Johnston told Rolling Stone the initial meeting where he relayed these allegations to committee investigators took place last Dec. 20 and that it was an “informal” one, with a staffer taking handwritten notes. After the story on his claims ran in Rolling Stone, Johnston said committee investigators reached out to him to set up an on-the-record interview with a court reporter transcribing the conversation.
Spokespeople for the committee did not respond to multiple requests for comment. Johnston showed Rolling Stone copies of communications with the committee indicating his next interview is set to take place on March 28. Investigators also asked Johnston to provide them with any “corroboration” he might have for his claims regarding “the use of a prepaid phone or the purchase of the phone in California” by the Kremers. During his communications with investigators, Johnston says he was reminded of the penalties for making false statements to Congress and informed that other committee witnesses have denied burner phones were used. A source familiar with the investigation has told Rolling Stone that Amy Kremer denied using burner phones to committee investigators.
Chris Barron, a spokesperson for Amy and Kylie Kremer, offered a terse emailed response to a question about Johnston talking to the committee.

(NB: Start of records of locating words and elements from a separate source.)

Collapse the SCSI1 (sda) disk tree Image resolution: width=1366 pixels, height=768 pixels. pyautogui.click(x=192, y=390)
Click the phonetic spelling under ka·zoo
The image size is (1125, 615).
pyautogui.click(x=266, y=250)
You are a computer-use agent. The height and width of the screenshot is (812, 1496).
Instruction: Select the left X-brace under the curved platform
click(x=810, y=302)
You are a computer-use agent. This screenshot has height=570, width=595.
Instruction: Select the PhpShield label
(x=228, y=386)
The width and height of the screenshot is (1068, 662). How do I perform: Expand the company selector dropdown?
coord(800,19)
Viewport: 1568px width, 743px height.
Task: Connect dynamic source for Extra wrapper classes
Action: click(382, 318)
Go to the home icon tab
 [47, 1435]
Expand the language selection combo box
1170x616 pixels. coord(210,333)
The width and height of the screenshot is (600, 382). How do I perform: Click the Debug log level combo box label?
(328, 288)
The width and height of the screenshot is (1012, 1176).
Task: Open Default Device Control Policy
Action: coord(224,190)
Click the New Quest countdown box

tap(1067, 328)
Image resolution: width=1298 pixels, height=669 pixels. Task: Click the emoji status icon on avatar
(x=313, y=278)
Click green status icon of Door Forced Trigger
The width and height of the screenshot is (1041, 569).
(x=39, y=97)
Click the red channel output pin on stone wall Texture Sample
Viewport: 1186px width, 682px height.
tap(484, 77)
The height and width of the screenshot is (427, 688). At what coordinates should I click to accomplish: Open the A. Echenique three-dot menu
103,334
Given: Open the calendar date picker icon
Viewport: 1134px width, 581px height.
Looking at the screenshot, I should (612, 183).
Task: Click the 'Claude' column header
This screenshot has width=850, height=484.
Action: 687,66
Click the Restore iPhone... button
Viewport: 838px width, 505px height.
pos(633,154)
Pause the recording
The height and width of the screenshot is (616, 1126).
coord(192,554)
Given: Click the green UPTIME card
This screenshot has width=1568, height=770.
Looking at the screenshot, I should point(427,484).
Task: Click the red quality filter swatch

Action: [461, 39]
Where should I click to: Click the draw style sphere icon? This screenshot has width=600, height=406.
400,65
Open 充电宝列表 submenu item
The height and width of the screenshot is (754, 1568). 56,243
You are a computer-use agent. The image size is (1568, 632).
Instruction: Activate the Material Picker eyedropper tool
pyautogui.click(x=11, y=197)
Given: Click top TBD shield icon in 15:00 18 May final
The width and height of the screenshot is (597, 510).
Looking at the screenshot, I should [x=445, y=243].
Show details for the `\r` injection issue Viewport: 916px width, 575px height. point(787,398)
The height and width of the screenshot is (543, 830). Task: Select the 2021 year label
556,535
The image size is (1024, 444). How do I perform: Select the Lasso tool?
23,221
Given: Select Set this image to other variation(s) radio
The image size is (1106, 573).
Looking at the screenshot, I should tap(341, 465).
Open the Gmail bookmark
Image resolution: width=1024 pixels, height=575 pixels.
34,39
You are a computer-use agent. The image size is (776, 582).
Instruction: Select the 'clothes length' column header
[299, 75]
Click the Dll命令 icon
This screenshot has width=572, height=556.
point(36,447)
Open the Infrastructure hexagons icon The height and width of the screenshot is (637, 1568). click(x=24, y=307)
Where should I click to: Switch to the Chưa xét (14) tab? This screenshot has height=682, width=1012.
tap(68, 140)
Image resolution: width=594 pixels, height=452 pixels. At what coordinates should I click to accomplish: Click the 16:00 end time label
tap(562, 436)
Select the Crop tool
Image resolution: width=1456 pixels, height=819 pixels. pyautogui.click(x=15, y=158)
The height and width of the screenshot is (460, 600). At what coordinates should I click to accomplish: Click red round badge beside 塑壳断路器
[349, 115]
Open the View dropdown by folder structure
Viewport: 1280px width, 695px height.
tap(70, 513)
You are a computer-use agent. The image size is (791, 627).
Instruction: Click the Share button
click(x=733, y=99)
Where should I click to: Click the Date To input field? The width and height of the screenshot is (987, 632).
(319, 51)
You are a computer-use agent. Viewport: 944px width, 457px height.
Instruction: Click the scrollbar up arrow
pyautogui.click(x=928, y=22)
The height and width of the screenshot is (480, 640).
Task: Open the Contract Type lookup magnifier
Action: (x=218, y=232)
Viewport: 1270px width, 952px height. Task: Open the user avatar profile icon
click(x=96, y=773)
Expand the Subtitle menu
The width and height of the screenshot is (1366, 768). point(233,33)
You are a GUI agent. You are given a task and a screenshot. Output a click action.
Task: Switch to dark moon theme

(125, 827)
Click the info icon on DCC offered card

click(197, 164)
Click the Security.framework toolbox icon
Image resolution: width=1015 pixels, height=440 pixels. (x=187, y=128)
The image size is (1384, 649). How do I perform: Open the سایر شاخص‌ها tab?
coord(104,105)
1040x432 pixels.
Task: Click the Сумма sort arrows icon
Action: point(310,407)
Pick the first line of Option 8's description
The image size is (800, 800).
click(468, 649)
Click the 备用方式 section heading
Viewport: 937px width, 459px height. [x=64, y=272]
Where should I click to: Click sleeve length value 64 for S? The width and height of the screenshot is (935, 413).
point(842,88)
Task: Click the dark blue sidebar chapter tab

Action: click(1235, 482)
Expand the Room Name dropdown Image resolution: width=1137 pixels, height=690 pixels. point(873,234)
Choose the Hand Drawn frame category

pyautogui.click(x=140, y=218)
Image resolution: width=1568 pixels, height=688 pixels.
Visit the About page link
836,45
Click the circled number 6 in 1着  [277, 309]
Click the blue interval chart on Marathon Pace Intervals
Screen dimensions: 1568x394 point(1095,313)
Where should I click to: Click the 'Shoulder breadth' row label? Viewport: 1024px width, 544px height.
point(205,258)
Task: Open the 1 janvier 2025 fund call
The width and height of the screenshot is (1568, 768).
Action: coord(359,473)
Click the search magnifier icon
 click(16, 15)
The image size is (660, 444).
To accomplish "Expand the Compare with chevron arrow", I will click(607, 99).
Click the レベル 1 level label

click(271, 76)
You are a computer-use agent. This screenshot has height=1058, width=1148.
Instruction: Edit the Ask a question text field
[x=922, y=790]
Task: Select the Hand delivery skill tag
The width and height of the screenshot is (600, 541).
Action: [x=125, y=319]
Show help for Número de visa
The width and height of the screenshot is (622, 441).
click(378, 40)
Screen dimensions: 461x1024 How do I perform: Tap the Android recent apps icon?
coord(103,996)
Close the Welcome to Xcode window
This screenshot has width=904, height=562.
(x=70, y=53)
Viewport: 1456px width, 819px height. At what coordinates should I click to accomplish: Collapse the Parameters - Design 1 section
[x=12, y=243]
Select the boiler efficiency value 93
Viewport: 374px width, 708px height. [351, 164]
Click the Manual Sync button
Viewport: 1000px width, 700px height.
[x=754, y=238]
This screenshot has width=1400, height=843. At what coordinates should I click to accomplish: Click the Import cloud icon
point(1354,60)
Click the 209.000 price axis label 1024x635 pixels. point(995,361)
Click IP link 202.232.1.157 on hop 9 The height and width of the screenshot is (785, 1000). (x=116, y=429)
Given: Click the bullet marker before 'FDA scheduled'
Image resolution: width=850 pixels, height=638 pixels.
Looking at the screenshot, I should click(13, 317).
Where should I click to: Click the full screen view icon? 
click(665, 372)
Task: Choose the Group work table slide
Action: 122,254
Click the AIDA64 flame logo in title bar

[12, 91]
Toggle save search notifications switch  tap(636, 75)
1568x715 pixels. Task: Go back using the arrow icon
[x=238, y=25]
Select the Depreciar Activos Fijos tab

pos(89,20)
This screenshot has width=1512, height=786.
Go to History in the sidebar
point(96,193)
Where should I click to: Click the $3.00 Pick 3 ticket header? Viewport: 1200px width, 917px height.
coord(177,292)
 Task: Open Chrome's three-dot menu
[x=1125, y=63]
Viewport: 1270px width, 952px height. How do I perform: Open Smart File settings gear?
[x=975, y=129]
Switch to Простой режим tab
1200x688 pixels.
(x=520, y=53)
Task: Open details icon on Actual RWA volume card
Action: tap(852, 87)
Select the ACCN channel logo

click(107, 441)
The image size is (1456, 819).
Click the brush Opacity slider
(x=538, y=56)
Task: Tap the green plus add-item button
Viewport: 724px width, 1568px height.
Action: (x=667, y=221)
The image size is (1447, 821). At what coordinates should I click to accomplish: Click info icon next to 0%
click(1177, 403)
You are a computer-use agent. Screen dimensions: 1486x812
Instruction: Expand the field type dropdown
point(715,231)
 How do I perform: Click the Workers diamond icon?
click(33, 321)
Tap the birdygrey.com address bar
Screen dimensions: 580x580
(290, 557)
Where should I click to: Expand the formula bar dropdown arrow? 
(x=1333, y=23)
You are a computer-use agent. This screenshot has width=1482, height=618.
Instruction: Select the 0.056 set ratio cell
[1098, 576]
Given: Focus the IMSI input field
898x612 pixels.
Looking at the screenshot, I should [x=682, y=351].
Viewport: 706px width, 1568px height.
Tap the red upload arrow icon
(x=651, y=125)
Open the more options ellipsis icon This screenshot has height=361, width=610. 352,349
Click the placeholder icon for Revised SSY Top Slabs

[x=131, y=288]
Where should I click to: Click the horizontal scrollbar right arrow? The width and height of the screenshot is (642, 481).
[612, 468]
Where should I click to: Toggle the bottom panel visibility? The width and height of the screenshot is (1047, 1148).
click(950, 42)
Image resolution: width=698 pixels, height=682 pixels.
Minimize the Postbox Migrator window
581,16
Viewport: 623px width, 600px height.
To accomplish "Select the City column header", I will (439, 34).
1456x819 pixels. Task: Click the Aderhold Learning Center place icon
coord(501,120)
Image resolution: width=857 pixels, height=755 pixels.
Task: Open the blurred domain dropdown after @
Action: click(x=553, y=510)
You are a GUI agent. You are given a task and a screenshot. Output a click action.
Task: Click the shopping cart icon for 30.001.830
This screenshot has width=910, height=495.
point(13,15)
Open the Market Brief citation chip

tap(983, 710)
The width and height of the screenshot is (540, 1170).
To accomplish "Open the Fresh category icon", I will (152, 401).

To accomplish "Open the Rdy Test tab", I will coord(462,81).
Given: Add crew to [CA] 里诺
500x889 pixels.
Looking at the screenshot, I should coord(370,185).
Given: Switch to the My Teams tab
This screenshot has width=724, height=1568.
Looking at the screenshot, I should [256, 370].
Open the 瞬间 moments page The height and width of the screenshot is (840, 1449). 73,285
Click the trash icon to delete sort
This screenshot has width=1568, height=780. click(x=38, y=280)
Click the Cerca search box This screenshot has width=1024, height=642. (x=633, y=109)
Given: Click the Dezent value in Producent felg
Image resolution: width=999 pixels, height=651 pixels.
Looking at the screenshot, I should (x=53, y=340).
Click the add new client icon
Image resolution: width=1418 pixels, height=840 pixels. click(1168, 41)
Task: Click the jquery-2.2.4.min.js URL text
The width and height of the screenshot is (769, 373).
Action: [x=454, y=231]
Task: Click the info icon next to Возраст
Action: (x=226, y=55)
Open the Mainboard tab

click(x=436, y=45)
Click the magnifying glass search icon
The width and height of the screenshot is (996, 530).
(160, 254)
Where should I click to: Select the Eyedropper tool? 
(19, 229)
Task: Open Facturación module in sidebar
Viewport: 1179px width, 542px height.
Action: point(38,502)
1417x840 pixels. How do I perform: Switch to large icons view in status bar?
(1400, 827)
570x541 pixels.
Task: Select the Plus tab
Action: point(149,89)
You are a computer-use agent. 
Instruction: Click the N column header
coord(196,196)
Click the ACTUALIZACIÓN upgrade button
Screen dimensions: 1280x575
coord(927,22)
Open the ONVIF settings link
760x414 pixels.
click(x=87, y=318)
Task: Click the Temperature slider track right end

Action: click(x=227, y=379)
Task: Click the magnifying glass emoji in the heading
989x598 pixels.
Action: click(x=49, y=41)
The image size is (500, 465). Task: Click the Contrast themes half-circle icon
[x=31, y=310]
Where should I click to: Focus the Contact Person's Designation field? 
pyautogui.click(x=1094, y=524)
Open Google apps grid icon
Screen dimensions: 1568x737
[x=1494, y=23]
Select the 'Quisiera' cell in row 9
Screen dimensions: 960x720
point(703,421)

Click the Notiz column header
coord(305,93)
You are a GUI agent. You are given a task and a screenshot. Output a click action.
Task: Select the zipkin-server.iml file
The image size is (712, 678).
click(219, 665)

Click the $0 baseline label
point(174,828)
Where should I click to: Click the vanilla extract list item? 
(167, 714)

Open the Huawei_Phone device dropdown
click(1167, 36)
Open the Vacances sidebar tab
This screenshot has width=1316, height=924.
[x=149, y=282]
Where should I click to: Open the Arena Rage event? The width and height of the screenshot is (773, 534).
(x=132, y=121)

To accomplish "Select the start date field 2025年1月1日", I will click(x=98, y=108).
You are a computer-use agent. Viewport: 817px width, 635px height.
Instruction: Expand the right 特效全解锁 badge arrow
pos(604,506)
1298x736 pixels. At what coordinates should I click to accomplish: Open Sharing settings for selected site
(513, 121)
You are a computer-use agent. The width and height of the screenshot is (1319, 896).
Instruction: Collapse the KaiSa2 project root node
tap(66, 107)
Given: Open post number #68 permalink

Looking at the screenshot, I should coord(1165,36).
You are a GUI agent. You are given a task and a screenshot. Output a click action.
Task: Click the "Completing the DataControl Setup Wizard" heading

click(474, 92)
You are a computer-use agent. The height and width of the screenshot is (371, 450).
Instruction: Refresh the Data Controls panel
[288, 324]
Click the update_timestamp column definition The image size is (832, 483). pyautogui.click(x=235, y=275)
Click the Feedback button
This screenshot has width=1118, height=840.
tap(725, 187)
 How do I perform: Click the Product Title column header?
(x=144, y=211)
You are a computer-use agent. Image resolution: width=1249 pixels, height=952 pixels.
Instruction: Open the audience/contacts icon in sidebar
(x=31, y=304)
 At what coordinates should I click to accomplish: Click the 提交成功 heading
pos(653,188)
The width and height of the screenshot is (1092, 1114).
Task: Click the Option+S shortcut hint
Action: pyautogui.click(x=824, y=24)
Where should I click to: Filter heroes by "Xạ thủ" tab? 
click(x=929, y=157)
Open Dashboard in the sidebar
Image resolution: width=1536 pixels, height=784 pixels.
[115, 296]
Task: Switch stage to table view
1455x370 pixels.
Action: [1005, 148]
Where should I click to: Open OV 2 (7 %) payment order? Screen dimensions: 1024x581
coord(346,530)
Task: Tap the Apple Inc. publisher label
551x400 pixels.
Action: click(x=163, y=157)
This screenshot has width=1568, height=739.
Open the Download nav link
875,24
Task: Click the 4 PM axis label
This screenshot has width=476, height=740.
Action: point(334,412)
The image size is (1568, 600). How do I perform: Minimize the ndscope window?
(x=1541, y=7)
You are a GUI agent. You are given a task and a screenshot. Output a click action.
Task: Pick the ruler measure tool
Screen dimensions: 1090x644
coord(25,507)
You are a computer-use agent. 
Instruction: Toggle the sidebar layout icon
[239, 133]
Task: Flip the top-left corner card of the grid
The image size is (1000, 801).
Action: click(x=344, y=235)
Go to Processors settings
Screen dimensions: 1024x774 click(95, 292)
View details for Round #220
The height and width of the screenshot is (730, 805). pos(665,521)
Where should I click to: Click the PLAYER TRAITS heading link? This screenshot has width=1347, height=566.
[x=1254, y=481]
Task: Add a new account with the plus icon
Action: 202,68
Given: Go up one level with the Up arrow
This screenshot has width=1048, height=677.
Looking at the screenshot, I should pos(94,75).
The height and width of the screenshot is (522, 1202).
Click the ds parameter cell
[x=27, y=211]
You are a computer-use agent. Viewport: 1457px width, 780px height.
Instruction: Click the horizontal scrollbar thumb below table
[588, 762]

“We hope he tells the truth. Lying to Congress is a crime,” Barron wrote of Johnston.
In a FaceTime call, Johnston showed Rolling Stone text messages he received from Kylie Kremer that he said he had provided to the committee. The messages appeared to be part of extensive communications between Johnston’s phone and a number used by Kremer. Johnston also displayed what appeared to be a history of messages with a number connected to Amy Kremer.
One of the texts Johnston provided to the committee showed Kremer writing to a March for Trump group on Jan. 3, 2021, to say that she and another organizer were “overwhelmed with our phones.” A second text was dated Jan. 15, 2021. The latter message showed Kremer telling Johnston, “I’ll call Greg if I need a bat phone.” Johnston said this was referring to Greg Kurbatoff, a March for Trump security consultant, and that “bat phone” was a euphemism for a burner.
“Even though it was coy, she was still alluding that there were other phones,” Johnston said of Kremer.
In a phone call with Rolling Stone on Friday afternoon, Kurbatoff said there was “nothing at all that was underhanded” about the Kremers’ rally on Jan. 6. Kurbatoff specifically said he gets “a little upset” about allegations the pair were involved in plans to stage a march on the Capitol building.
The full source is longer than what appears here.